Even if you surmount all the hurdles I've mentioned, the difficulty in building your own Flash player has little to do with parsing the SWF or even executing bytecode, it's accurately emulating the (complex) player APIs as well as the behavioral quirks of the player for each SWF version you want to support. The whole benefit (and curse) of Flash is that it provides a (by-comparison to DHTML) (self-)consistent cross-platform VM, with versioning explicit in the header. No Flash developer in their right mind is ever going to try supporting the additional quirks of various feature-poor and performance-lagging open SWF players, which means that 99.9% of all users that use Flash are just going to stick to Adobe's player.
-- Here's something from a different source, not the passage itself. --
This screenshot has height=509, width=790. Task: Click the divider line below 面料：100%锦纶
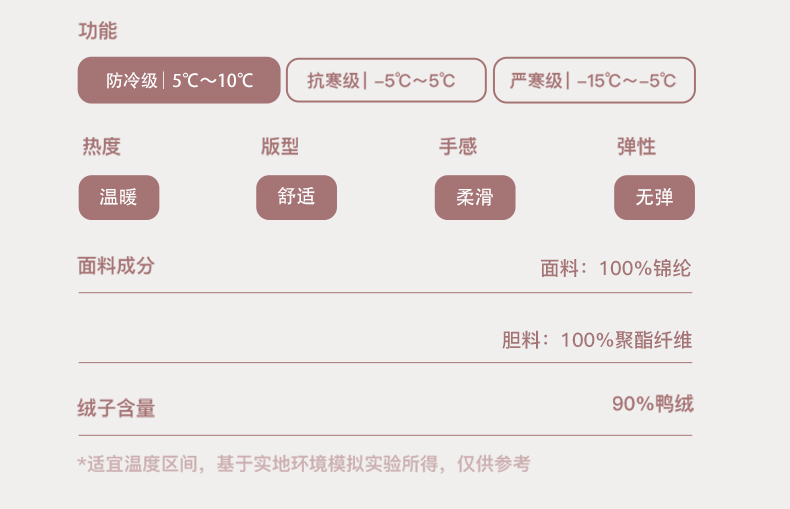coord(385,293)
I honestly think that a clean-slate open rich media player would be a much better approach than trying to rebuild Flash.
posted by argh at 2:18 PM on January 14, 2010 [2 favorites]


There was some mention of canvas up above, this library is actually using SVG. This is a bit more interesting than hypothetically being able to play flash movies on an IPhone - as others have pointed out this is never going to be an efficient way of doing that - what it does demonstrate is that there's nothing Flash does in the vector graphics department than can't be done right now (in modern browsers) with SVG. There's still all that streaming video and audio malarkey, but we have different HTML5 elements for that ;)
posted by robertc at 2:43 PM on January 14, 2010


Argh: would it be impossible to interpret/translate AS into JS?
posted by alex.dudley at 3:49 PM on January 14, 2010


They are both Turing complete, so it is by definition possible. His point is that it would also be a waste of time.
posted by idiopath at 4:16 PM on January 14, 2010


They are both Turing complete, so it is by definition possible.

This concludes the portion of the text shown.